* **Text section**:
There are ways you can try to sidestep this—invite a higher-ranking colleague to join you, in hopes they'll pay (and tip properly); get petty cash to use as a tip; suggest meeting in your office over takeout (which you volunteer to pick up)—but they won't solve the problem. I'd encourage you to talk with your boss again (in private, of course) and try to get her to see reason. When she told you about her no-tipping policy, did you and your polite colleague explicitly say it makes you uncomfortable? I'd make that clear, even though it's difficult to convey criticism to your manager. If she brushes off your concerns, I would honestly start thinking about transferring out of her department or to another company.
Q: On my last cruise, we were assigned to a dinner table with a family who had horrible manners. They blew their noses in napkins and told ethnic jokes about the waiters! It honestly affected our enjoyment of the cruise. What should we have done?

* **Supplied data**:
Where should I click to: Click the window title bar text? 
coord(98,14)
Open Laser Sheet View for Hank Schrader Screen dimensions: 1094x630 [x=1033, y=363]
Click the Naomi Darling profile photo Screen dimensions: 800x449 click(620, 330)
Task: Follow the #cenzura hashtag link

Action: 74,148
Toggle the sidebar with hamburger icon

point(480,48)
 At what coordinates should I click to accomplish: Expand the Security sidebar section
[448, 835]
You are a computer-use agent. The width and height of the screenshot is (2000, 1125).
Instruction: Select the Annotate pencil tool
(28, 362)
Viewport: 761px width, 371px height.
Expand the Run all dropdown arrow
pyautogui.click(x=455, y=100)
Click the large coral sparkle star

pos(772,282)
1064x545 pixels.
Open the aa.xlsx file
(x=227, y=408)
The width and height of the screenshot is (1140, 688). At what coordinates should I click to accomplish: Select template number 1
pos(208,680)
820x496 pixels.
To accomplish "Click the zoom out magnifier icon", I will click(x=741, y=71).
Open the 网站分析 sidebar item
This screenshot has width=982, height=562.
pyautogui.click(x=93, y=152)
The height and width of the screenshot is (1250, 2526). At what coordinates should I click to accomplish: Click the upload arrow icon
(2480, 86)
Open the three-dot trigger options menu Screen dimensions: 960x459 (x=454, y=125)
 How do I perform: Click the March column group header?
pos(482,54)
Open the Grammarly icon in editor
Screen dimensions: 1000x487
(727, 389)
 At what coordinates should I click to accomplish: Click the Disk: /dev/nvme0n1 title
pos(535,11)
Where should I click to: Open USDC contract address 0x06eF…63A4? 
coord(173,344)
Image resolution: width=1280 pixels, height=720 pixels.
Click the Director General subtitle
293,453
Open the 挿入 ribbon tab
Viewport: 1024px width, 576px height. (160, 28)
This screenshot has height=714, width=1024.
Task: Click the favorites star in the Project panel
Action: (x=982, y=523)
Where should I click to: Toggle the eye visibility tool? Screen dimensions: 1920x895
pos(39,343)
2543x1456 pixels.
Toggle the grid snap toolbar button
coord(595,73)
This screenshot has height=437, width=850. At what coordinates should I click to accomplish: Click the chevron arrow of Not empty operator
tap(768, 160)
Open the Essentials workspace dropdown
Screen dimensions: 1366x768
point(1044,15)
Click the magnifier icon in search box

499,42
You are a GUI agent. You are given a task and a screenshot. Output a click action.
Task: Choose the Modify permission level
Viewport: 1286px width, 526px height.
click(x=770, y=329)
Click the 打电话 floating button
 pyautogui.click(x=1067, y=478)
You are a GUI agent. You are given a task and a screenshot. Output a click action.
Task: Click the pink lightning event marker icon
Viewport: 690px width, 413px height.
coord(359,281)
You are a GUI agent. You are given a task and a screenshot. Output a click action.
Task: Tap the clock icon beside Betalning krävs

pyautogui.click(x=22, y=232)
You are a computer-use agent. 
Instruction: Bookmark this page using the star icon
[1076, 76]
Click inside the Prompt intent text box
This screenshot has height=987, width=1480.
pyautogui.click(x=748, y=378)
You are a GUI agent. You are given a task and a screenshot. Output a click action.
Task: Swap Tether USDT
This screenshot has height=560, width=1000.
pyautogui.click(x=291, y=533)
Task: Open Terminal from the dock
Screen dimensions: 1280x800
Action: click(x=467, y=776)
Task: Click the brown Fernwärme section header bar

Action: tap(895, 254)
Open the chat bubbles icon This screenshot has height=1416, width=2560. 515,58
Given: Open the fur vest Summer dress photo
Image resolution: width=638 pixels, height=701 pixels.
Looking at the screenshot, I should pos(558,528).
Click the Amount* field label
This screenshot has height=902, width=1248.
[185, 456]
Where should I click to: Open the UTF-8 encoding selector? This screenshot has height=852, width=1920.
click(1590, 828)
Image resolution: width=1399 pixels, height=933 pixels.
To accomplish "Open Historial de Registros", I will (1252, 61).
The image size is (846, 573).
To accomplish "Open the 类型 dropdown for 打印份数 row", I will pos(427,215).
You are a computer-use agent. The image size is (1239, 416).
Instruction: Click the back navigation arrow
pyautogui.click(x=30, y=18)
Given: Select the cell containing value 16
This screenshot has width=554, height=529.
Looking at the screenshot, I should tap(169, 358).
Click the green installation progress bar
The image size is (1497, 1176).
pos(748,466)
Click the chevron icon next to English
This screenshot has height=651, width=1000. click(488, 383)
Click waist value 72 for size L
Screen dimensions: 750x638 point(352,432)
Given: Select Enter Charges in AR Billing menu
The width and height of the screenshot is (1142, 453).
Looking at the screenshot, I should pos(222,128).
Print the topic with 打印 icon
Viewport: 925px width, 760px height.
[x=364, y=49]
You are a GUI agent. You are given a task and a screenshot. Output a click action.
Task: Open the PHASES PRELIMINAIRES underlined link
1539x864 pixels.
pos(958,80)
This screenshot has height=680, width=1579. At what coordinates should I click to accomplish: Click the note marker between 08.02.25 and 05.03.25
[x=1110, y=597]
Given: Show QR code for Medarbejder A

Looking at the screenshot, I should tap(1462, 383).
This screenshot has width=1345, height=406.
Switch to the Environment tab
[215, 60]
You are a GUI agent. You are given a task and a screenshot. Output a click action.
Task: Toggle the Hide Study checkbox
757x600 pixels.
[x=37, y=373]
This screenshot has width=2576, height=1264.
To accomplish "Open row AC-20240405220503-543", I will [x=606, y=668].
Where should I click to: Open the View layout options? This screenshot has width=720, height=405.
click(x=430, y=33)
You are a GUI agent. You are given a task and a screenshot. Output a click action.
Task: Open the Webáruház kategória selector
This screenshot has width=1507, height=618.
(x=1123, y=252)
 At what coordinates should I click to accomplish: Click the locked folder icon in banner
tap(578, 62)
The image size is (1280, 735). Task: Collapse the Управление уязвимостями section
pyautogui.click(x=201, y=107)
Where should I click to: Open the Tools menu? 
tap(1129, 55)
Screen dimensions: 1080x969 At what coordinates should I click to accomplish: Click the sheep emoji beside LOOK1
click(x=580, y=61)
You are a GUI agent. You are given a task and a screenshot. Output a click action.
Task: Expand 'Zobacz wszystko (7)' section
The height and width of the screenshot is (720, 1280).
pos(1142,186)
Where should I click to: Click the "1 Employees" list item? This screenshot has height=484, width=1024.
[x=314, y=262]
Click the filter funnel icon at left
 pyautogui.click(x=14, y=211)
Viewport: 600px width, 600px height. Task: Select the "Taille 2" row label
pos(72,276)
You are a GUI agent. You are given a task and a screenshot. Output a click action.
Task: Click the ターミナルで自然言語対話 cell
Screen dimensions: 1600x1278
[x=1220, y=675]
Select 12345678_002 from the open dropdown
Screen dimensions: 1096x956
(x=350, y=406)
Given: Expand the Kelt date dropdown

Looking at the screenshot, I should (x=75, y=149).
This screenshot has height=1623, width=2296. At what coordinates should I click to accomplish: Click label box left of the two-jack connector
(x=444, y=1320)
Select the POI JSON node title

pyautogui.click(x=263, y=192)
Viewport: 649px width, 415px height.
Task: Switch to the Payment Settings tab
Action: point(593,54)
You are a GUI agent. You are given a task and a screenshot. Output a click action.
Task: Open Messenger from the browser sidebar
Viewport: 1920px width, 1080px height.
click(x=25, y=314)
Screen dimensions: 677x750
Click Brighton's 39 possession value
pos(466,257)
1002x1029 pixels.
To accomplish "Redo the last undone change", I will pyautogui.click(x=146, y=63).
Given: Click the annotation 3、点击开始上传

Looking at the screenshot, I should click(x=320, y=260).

* **Tasks and exercises**:
**a.** Write out the records again, from their first line through the line containing "Click the Naomi", with the requests included and -96 added to every coordinate in the answers.
**b.** Continue the etiquette advice column from its last sentence.

* **Written responses**:
**a.**
Where should I click to: Click the window title bar text? 
coord(2,-82)
Open Laser Sheet View for Hank Schrader Screen dimensions: 1094x630 [x=937, y=267]
Click the Naomi Darling profile photo Screen dimensions: 800x449 click(524, 234)

**b.**
A: If your tablemates' manners are just mildly bad—slurping soup, cutting up their entire steak at one time instead of bite by bite—I'd say deal with it. But if they're truly atrocious (and in my book, telling ethnic jokes qualifies as atrocious), you can ask the maitre d' to reseat you. Just speak to him immediately after dinner on the first night, as it's easier to change tables early in the cruise. (This is also why you should never skip dinner in the main dining room on the first night of your cruise—you might get stuck with the tablemates from hell.)
Traffic Jams Onboard an Aircraft? It Can Happen
Q: Can I put my carry-on bag in any overhead bin on the plane, or do I have to use the one over my seat? If I'm in the back of the plane, and I don't need it during the flight, I don't see why I have to carry it up and down the aisle.
A: Sounds innocuous, right? But let's walk through it.
Imagine that the passengers from the last three rows on the plane board first and put their bags above rows 1, 2 and 3. The passengers in rows 1, 2 and 3 board, find their overhead compartments full and put their stuff somewhere behind them.
Now it's time to get off the plane. Everyone walks forward. Except we now have 18 people up front who need to move backward to retrieve their bags. Presto—giant human log jam. Deplaning takes longer for everybody… especially the folks in the last three rows.
So, stow your stuff above your own seat. If carrying it down the aisle of the plane bothers you, pack lighter.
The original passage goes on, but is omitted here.